*** Opening INPUT FOR THIS TASK ***
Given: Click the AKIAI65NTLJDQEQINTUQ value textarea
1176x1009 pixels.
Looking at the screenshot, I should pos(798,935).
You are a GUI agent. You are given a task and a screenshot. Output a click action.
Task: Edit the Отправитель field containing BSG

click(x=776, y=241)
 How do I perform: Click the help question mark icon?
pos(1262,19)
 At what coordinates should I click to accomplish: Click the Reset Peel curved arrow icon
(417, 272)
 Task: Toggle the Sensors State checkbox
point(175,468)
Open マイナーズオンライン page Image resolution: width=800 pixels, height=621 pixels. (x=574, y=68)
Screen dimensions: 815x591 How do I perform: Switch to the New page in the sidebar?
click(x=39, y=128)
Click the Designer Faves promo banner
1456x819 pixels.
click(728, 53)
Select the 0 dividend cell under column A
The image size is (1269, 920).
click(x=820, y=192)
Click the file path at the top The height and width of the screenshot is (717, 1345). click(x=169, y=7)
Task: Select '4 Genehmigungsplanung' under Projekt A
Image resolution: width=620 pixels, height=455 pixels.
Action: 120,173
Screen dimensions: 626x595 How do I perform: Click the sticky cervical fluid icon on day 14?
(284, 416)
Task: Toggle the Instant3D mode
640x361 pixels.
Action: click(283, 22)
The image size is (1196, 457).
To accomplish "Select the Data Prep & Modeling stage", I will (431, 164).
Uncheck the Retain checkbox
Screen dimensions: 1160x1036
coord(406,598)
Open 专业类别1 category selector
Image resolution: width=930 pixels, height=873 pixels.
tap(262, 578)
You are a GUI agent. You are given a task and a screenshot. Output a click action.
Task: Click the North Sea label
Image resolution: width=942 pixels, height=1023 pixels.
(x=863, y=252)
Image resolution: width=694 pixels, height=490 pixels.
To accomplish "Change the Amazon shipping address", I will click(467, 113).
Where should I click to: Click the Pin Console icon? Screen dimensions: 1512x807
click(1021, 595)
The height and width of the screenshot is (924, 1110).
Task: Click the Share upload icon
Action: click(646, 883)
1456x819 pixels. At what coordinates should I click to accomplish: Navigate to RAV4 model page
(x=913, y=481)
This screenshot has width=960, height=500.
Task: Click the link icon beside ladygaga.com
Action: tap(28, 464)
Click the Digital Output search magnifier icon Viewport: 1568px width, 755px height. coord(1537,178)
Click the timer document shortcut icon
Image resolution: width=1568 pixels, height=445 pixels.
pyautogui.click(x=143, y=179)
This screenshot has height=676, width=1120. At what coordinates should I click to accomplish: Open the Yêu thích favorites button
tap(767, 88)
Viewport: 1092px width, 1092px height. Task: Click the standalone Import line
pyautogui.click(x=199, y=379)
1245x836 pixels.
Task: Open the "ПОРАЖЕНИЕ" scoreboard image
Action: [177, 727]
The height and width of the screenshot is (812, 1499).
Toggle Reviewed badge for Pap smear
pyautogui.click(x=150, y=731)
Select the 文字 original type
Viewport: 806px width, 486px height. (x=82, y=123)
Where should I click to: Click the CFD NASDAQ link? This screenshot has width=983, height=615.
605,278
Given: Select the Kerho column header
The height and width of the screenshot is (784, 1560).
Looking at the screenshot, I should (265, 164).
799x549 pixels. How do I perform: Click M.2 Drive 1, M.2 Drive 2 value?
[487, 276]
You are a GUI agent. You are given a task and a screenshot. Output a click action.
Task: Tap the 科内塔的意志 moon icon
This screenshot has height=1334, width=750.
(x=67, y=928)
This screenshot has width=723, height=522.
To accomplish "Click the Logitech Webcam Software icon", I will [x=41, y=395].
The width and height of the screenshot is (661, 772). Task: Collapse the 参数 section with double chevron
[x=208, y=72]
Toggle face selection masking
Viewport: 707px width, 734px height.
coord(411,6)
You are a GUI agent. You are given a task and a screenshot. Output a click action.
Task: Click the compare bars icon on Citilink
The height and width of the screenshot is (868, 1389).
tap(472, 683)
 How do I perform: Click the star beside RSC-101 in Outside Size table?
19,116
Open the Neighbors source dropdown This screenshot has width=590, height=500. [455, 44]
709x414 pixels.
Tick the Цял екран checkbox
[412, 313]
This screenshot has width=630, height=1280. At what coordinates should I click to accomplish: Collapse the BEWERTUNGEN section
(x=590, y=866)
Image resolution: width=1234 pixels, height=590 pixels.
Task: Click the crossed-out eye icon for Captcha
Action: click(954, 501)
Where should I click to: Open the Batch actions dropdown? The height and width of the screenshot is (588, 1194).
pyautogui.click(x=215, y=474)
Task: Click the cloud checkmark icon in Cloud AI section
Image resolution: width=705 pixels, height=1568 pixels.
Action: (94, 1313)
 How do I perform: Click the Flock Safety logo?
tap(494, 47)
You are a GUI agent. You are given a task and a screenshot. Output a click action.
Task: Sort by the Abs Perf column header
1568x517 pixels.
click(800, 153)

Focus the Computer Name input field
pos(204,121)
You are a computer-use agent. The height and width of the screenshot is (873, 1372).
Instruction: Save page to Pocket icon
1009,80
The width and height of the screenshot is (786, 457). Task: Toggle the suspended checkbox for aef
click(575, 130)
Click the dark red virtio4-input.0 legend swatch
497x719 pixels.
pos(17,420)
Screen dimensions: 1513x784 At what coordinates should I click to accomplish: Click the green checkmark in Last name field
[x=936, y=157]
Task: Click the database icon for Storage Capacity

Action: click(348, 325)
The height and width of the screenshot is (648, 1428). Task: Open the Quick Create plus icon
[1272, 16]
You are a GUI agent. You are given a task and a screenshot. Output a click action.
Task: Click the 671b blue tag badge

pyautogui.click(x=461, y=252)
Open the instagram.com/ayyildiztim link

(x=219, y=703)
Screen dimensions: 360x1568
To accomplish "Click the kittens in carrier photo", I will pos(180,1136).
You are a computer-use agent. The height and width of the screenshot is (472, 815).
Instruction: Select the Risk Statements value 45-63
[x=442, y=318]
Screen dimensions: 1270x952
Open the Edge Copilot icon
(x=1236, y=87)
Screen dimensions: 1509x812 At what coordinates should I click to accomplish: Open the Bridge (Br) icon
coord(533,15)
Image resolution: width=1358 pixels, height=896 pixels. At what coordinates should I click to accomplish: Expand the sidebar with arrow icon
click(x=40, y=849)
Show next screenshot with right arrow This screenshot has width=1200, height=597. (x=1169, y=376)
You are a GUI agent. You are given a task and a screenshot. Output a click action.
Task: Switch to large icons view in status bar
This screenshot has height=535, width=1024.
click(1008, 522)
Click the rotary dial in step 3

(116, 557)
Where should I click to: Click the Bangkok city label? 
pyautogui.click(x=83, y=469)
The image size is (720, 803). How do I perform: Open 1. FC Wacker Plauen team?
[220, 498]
*** Closing INPUT FOR THIS TASK ***
## [WHAT TO PRODUCE]
For each record in the listing, output it again exactly.

## [THE ANSWER]
Given: Click the AKIAI65NTLJDQEQINTUQ value textarea
1176x1009 pixels.
Looking at the screenshot, I should pos(798,935).
You are a GUI agent. You are given a task and a screenshot. Output a click action.
Task: Edit the Отправитель field containing BSG

click(x=776, y=241)
 How do I perform: Click the help question mark icon?
pos(1262,19)
 At what coordinates should I click to accomplish: Click the Reset Peel curved arrow icon
(417, 272)
 Task: Toggle the Sensors State checkbox
point(175,468)
Open マイナーズオンライン page Image resolution: width=800 pixels, height=621 pixels. (x=574, y=68)
Screen dimensions: 815x591 How do I perform: Switch to the New page in the sidebar?
click(x=39, y=128)
Click the Designer Faves promo banner
1456x819 pixels.
click(728, 53)
Select the 0 dividend cell under column A
The image size is (1269, 920).
click(x=820, y=192)
Click the file path at the top The height and width of the screenshot is (717, 1345). click(x=169, y=7)
Task: Select '4 Genehmigungsplanung' under Projekt A
Image resolution: width=620 pixels, height=455 pixels.
Action: 120,173
Screen dimensions: 626x595 How do I perform: Click the sticky cervical fluid icon on day 14?
(284, 416)
Task: Toggle the Instant3D mode
640x361 pixels.
Action: click(283, 22)
The image size is (1196, 457).
To accomplish "Select the Data Prep & Modeling stage", I will (431, 164).
Uncheck the Retain checkbox
Screen dimensions: 1160x1036
coord(406,598)
Open 专业类别1 category selector
Image resolution: width=930 pixels, height=873 pixels.
tap(262, 578)
You are a GUI agent. You are given a task and a screenshot. Output a click action.
Task: Click the North Sea label
Image resolution: width=942 pixels, height=1023 pixels.
(x=863, y=252)
Image resolution: width=694 pixels, height=490 pixels.
To accomplish "Change the Amazon shipping address", I will click(467, 113).
Where should I click to: Click the Pin Console icon? Screen dimensions: 1512x807
click(1021, 595)
The height and width of the screenshot is (924, 1110).
Task: Click the Share upload icon
Action: click(646, 883)
1456x819 pixels. At what coordinates should I click to accomplish: Navigate to RAV4 model page
(x=913, y=481)
This screenshot has width=960, height=500.
Task: Click the link icon beside ladygaga.com
Action: tap(28, 464)
Click the Digital Output search magnifier icon Viewport: 1568px width, 755px height. coord(1537,178)
Click the timer document shortcut icon
Image resolution: width=1568 pixels, height=445 pixels.
pyautogui.click(x=143, y=179)
This screenshot has height=676, width=1120. At what coordinates should I click to accomplish: Open the Yêu thích favorites button
tap(767, 88)
Viewport: 1092px width, 1092px height. Task: Click the standalone Import line
pyautogui.click(x=199, y=379)
1245x836 pixels.
Task: Open the "ПОРАЖЕНИЕ" scoreboard image
Action: [177, 727]
The height and width of the screenshot is (812, 1499).
Toggle Reviewed badge for Pap smear
pyautogui.click(x=150, y=731)
Select the 文字 original type
Viewport: 806px width, 486px height. (x=82, y=123)
Where should I click to: Click the CFD NASDAQ link? This screenshot has width=983, height=615.
605,278
Given: Select the Kerho column header
The height and width of the screenshot is (784, 1560).
Looking at the screenshot, I should (265, 164).
799x549 pixels. How do I perform: Click M.2 Drive 1, M.2 Drive 2 value?
[487, 276]
You are a GUI agent. You are given a task and a screenshot. Output a click action.
Task: Tap the 科内塔的意志 moon icon
This screenshot has height=1334, width=750.
(x=67, y=928)
This screenshot has width=723, height=522.
To accomplish "Click the Logitech Webcam Software icon", I will [x=41, y=395].
The width and height of the screenshot is (661, 772). Task: Collapse the 参数 section with double chevron
[x=208, y=72]
Toggle face selection masking
Viewport: 707px width, 734px height.
coord(411,6)
You are a GUI agent. You are given a task and a screenshot. Output a click action.
Task: Click the compare bars icon on Citilink
The height and width of the screenshot is (868, 1389).
tap(472, 683)
 How do I perform: Click the star beside RSC-101 in Outside Size table?
19,116
Open the Neighbors source dropdown This screenshot has width=590, height=500. [455, 44]
709x414 pixels.
Tick the Цял екран checkbox
[412, 313]
This screenshot has width=630, height=1280. At what coordinates should I click to accomplish: Collapse the BEWERTUNGEN section
(x=590, y=866)
Image resolution: width=1234 pixels, height=590 pixels.
Task: Click the crossed-out eye icon for Captcha
Action: click(954, 501)
Where should I click to: Open the Batch actions dropdown? The height and width of the screenshot is (588, 1194).
pyautogui.click(x=215, y=474)
Task: Click the cloud checkmark icon in Cloud AI section
Image resolution: width=705 pixels, height=1568 pixels.
Action: (94, 1313)
 How do I perform: Click the Flock Safety logo?
tap(494, 47)
You are a GUI agent. You are given a task and a screenshot. Output a click action.
Task: Sort by the Abs Perf column header
1568x517 pixels.
click(800, 153)

Focus the Computer Name input field
pos(204,121)
You are a computer-use agent. The height and width of the screenshot is (873, 1372).
Instruction: Save page to Pocket icon
1009,80
The width and height of the screenshot is (786, 457). Task: Toggle the suspended checkbox for aef
click(575, 130)
Click the dark red virtio4-input.0 legend swatch
497x719 pixels.
pos(17,420)
Screen dimensions: 1513x784 At what coordinates should I click to accomplish: Click the green checkmark in Last name field
[x=936, y=157]
Task: Click the database icon for Storage Capacity

Action: click(348, 325)
The height and width of the screenshot is (648, 1428). Task: Open the Quick Create plus icon
[1272, 16]
You are a GUI agent. You are given a task and a screenshot. Output a click action.
Task: Click the 671b blue tag badge

pyautogui.click(x=461, y=252)
Open the instagram.com/ayyildiztim link

(x=219, y=703)
Screen dimensions: 360x1568
To accomplish "Click the kittens in carrier photo", I will pos(180,1136).
You are a computer-use agent. The height and width of the screenshot is (472, 815).
Instruction: Select the Risk Statements value 45-63
[x=442, y=318]
Screen dimensions: 1270x952
Open the Edge Copilot icon
(x=1236, y=87)
Screen dimensions: 1509x812 At what coordinates should I click to accomplish: Open the Bridge (Br) icon
coord(533,15)
Image resolution: width=1358 pixels, height=896 pixels. At what coordinates should I click to accomplish: Expand the sidebar with arrow icon
click(x=40, y=849)
Show next screenshot with right arrow This screenshot has width=1200, height=597. (x=1169, y=376)
You are a GUI agent. You are given a task and a screenshot. Output a click action.
Task: Switch to large icons view in status bar
This screenshot has height=535, width=1024.
click(1008, 522)
Click the rotary dial in step 3

(116, 557)
Where should I click to: Click the Bangkok city label? 
pyautogui.click(x=83, y=469)
The image size is (720, 803). How do I perform: Open 1. FC Wacker Plauen team?
[220, 498]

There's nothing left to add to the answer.